Summary

The _createContingentPool function is vulnerable to front-running attacks. Malicious actors can monitor pending transactions in the mempool and manipulate the transaction order to their advantage. By submitting a transaction with a higher gas fee, an attacker can execute their transaction before the legitimate user's transaction, creating a pool with manipulated parameters or exploiting price changes. -

Impact

Collateral Token Price Manipulation:

- The attacker manipulates the price of the collateral token before the user's transaction is executed.

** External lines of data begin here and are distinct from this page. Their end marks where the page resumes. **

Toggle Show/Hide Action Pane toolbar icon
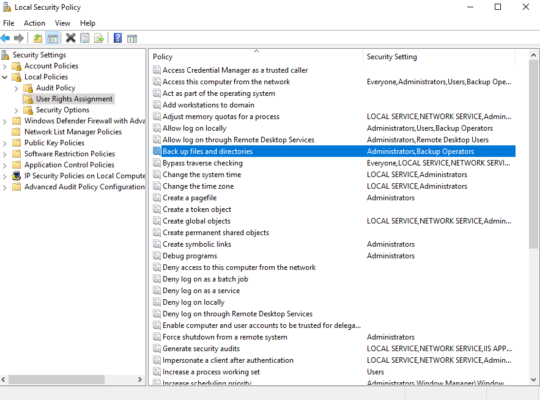Viewport: 540px width, 400px height. pyautogui.click(x=132, y=38)
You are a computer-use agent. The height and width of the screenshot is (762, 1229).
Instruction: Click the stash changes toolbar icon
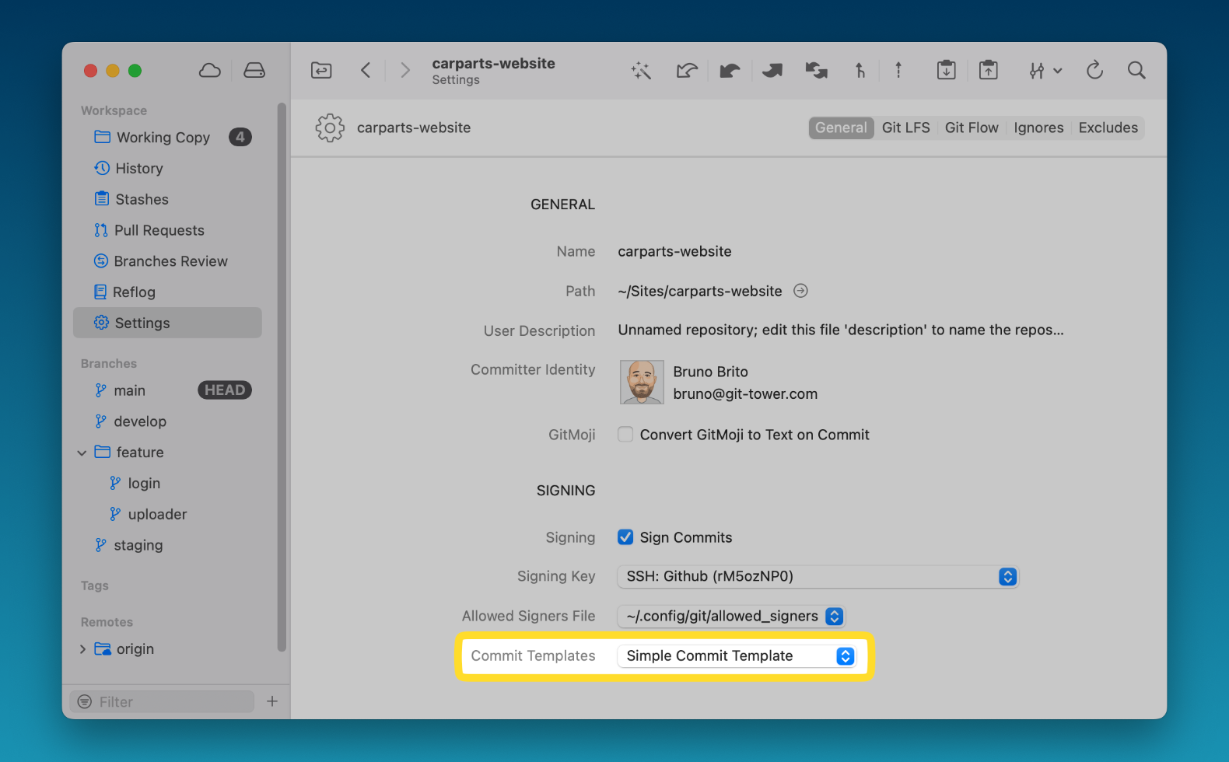(946, 71)
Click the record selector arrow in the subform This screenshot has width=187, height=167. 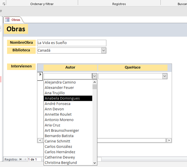click(x=40, y=75)
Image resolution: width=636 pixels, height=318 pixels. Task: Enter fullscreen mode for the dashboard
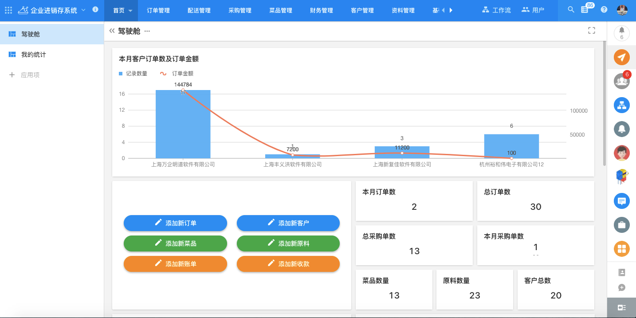[x=591, y=30]
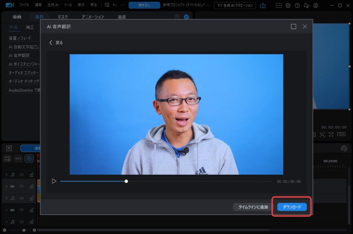The height and width of the screenshot is (234, 353).
Task: Click the account profile icon
Action: (316, 5)
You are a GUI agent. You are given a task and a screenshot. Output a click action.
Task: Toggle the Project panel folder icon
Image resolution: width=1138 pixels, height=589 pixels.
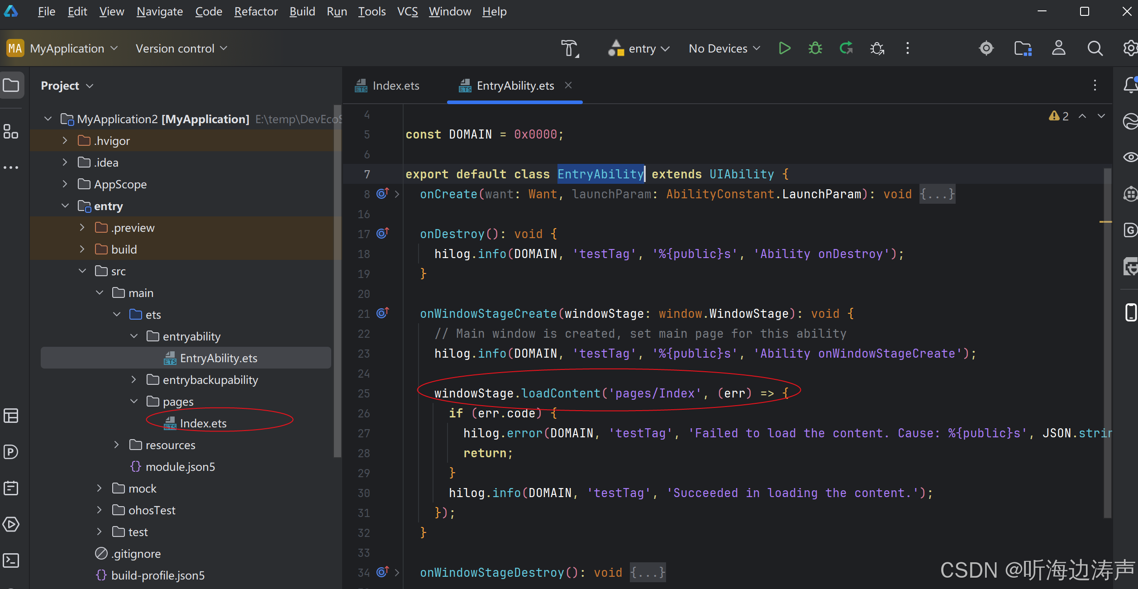11,86
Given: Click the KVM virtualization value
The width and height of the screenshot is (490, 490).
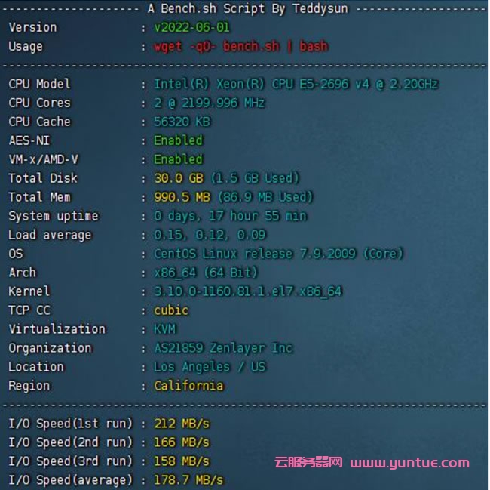Looking at the screenshot, I should click(165, 329).
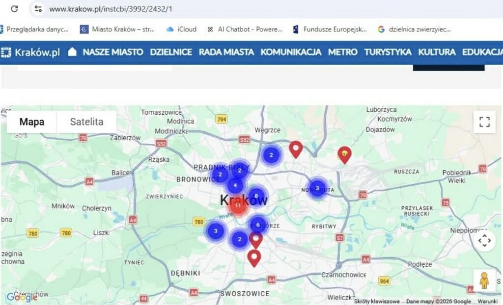The width and height of the screenshot is (503, 305).
Task: Click red pin with yellow icon near Luborzyca
Action: (x=344, y=154)
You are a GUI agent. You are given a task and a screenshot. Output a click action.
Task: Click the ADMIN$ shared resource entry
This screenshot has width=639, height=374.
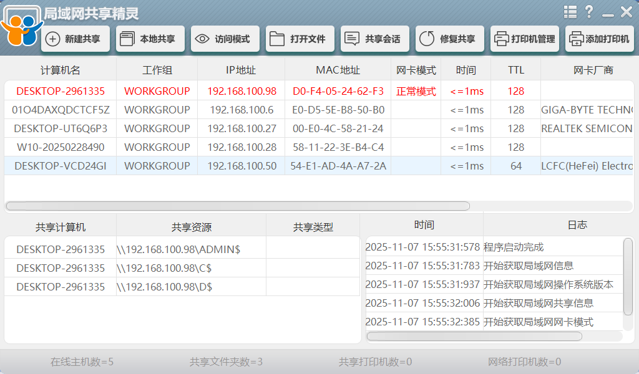[x=172, y=248]
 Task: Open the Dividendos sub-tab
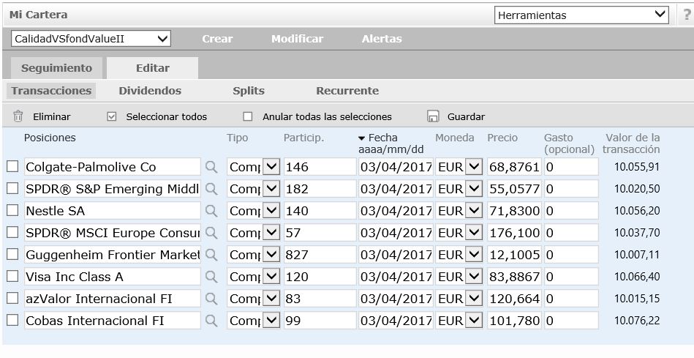pos(150,91)
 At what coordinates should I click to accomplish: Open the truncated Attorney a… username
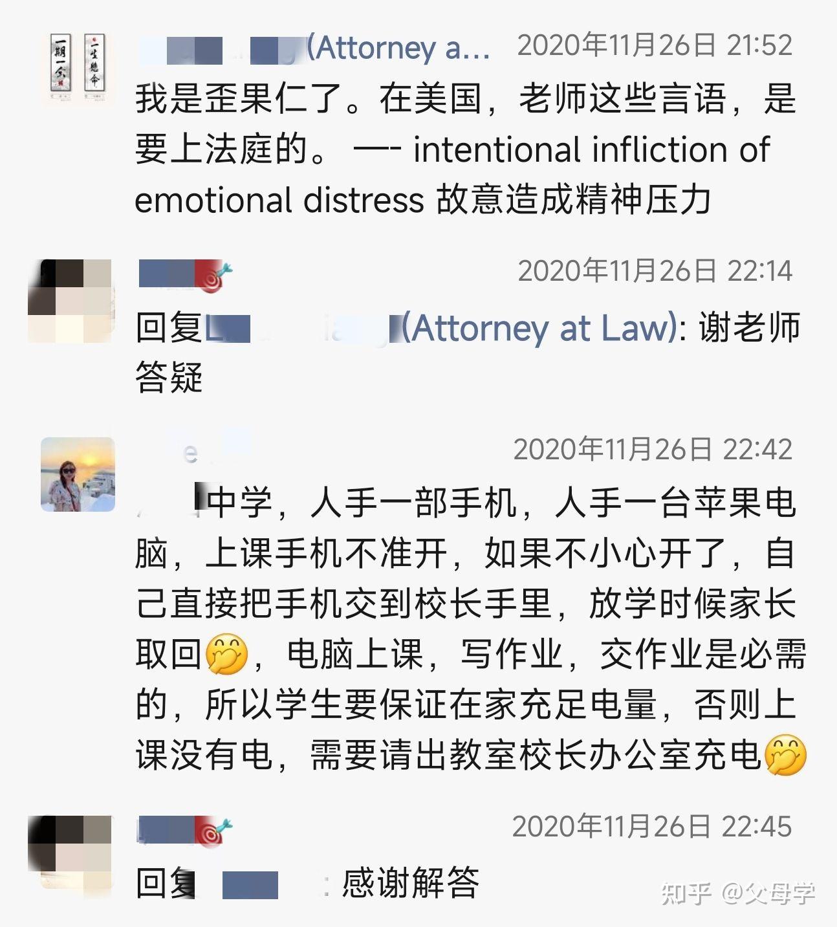[x=314, y=49]
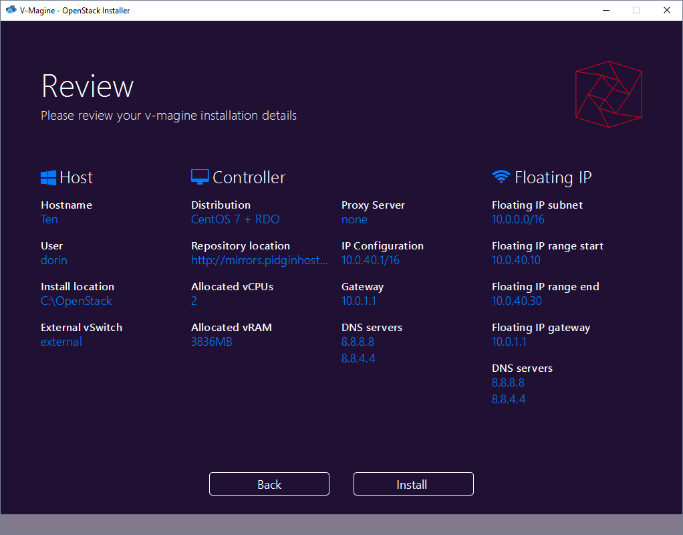Image resolution: width=683 pixels, height=535 pixels.
Task: Click the V-Magine app icon in title bar
Action: coord(11,10)
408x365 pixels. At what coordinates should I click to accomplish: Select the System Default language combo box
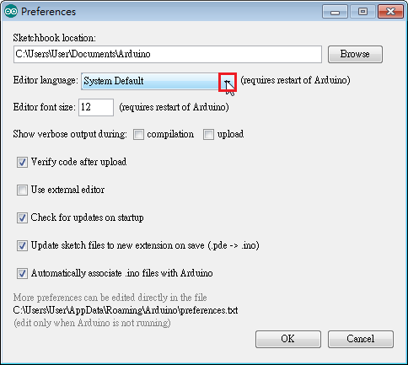coord(158,82)
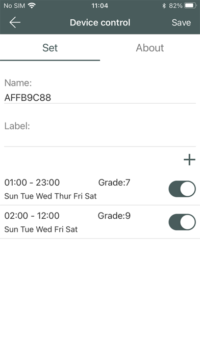Add a new schedule with plus icon
The width and height of the screenshot is (200, 354).
coord(189,160)
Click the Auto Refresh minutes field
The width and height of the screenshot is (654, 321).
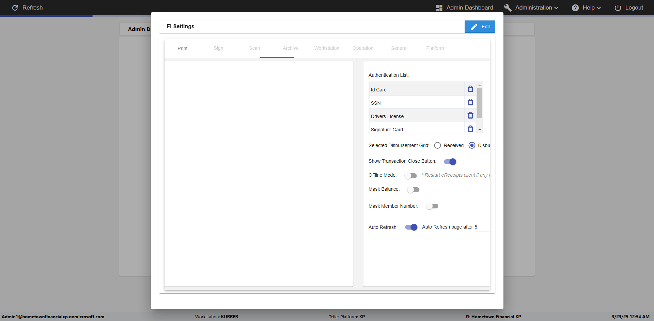click(482, 227)
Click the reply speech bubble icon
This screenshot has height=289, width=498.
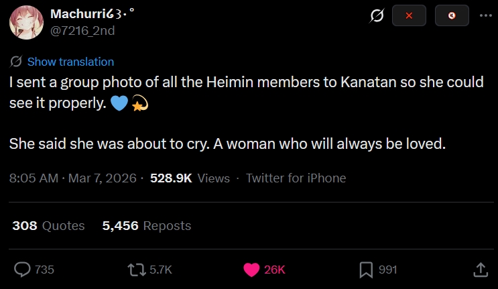coord(22,270)
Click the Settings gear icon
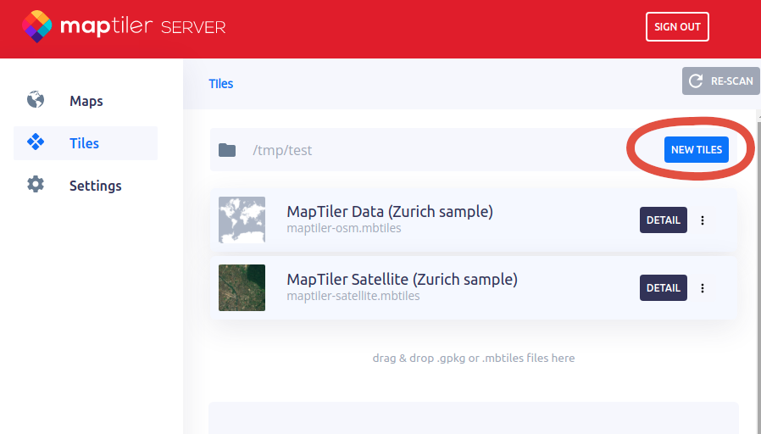761x434 pixels. pos(36,185)
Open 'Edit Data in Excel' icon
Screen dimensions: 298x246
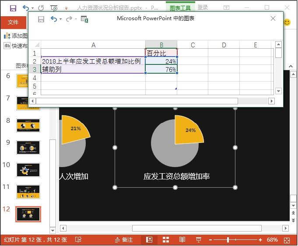pyautogui.click(x=84, y=19)
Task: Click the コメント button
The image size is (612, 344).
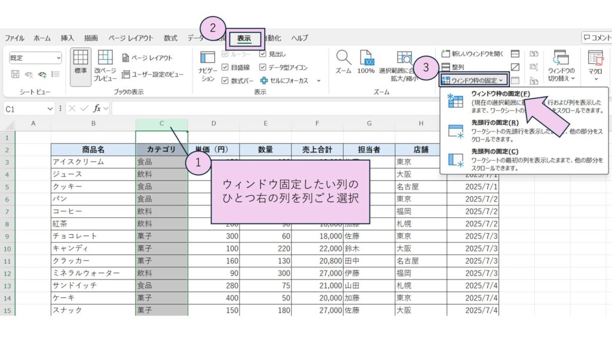Action: point(596,38)
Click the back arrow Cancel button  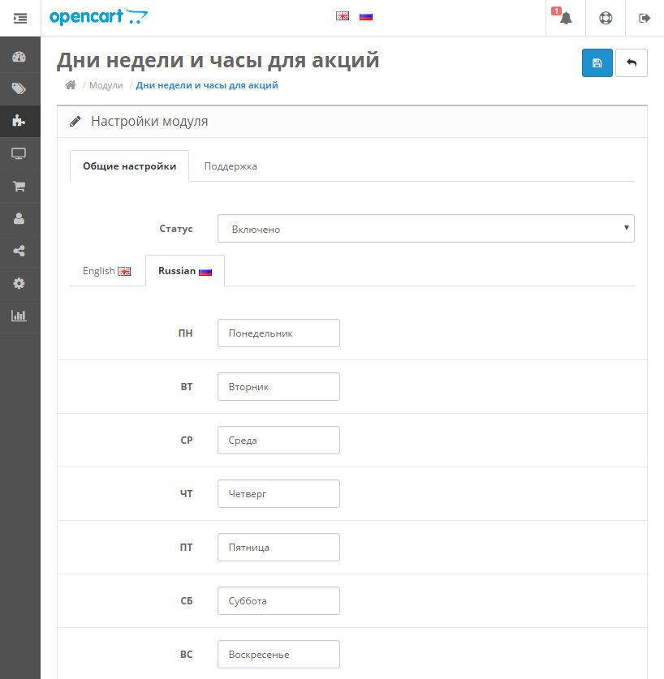click(x=632, y=63)
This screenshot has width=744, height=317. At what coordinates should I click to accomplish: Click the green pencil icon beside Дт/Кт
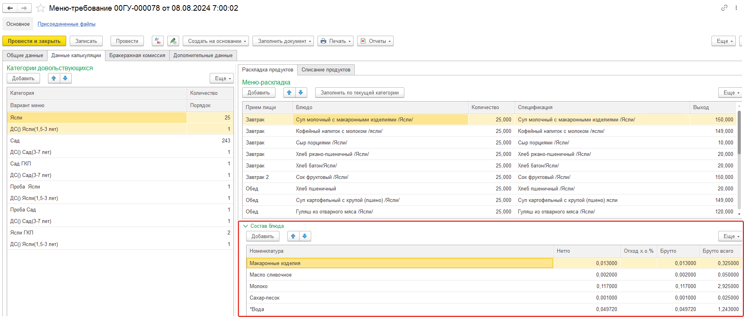point(173,41)
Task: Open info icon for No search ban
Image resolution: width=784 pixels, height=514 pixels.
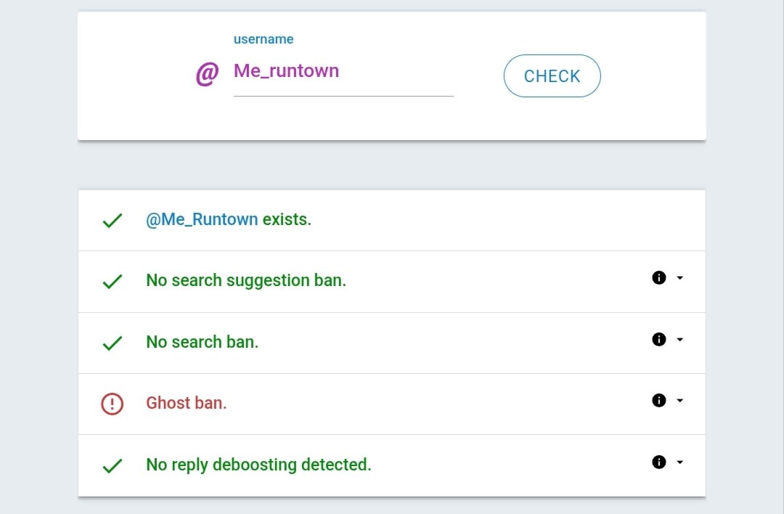Action: (x=659, y=340)
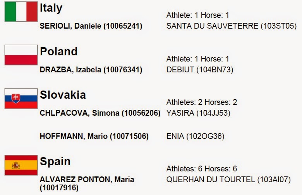Click the Poland flag icon

pyautogui.click(x=21, y=55)
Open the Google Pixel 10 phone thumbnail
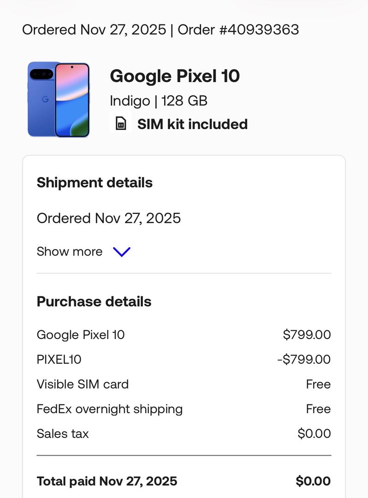Image resolution: width=368 pixels, height=498 pixels. pos(59,100)
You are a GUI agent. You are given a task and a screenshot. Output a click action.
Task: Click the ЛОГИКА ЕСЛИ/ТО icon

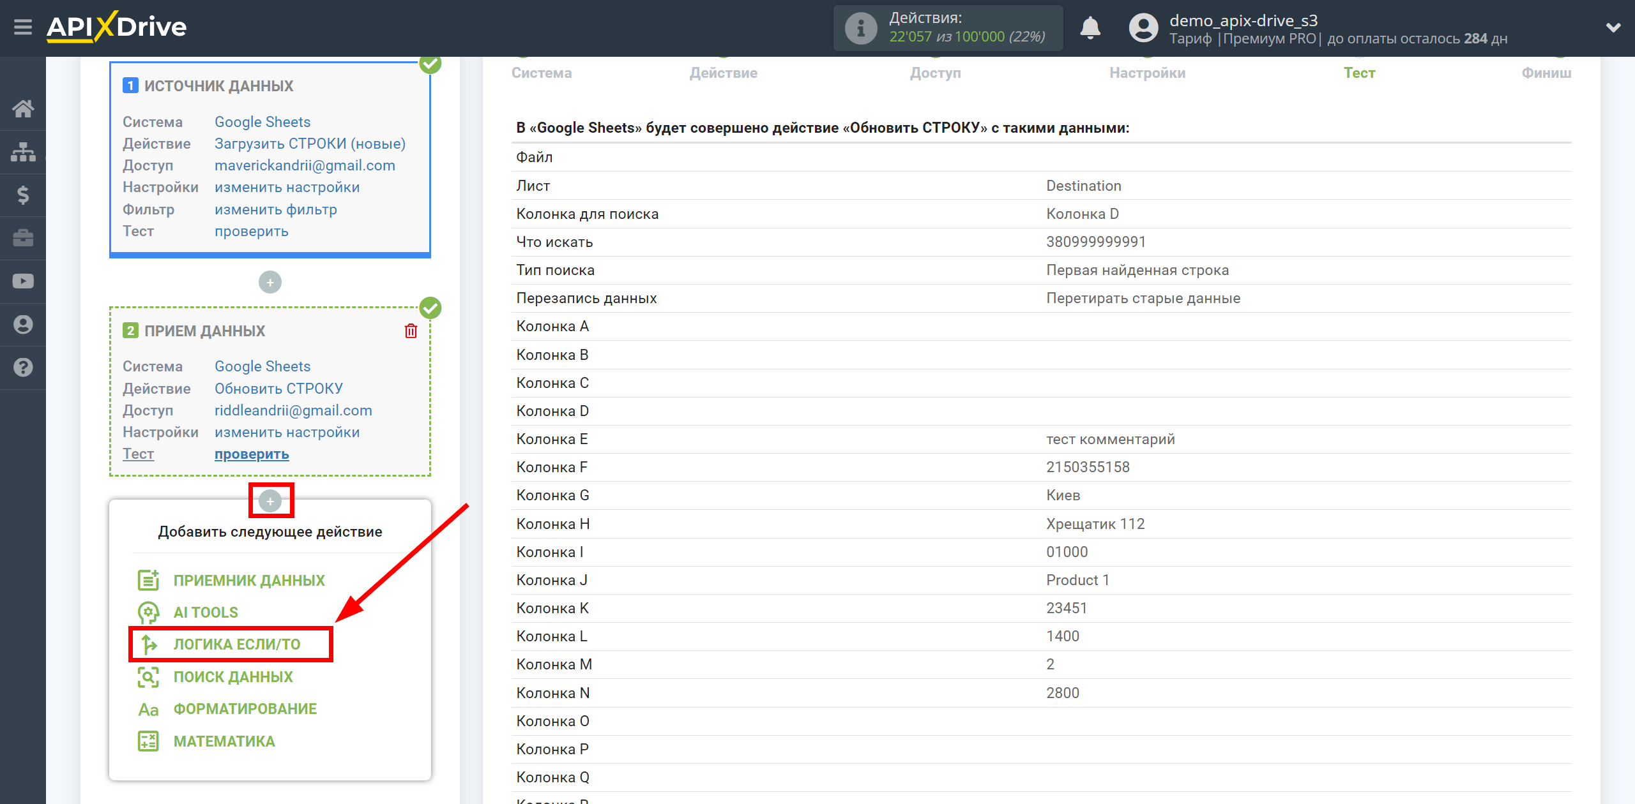(151, 644)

- The user ends up creating a pool with unfavorable terms, while the attacker profits from the price movement.

Proof of concept

- A user submits a transaction to create a pool with the following parameters: Collateral Token: USDC ,Collateral Amount: 100,000 USDC , Reference Asset: ETH/USD , Expiry Time: 30 days ,Floor: $1,500, Cap: $2,500

The transaction enters the mempool.

- The attacker monitors the mempool, identifies the transaction, and submits a new transaction with the same parameters but :Floor: $1,400 ,Cap: $2,600

- The attacker sets a higher gas fee, ensuring their transaction is mined first.

- The user's transaction results in a less favorable pool.

Recommendations

Implement a two-step process:

• Step 1: Users submit a hashed commitment of the pool parameters.

• Step 2: Users reveal the parameters after a set period.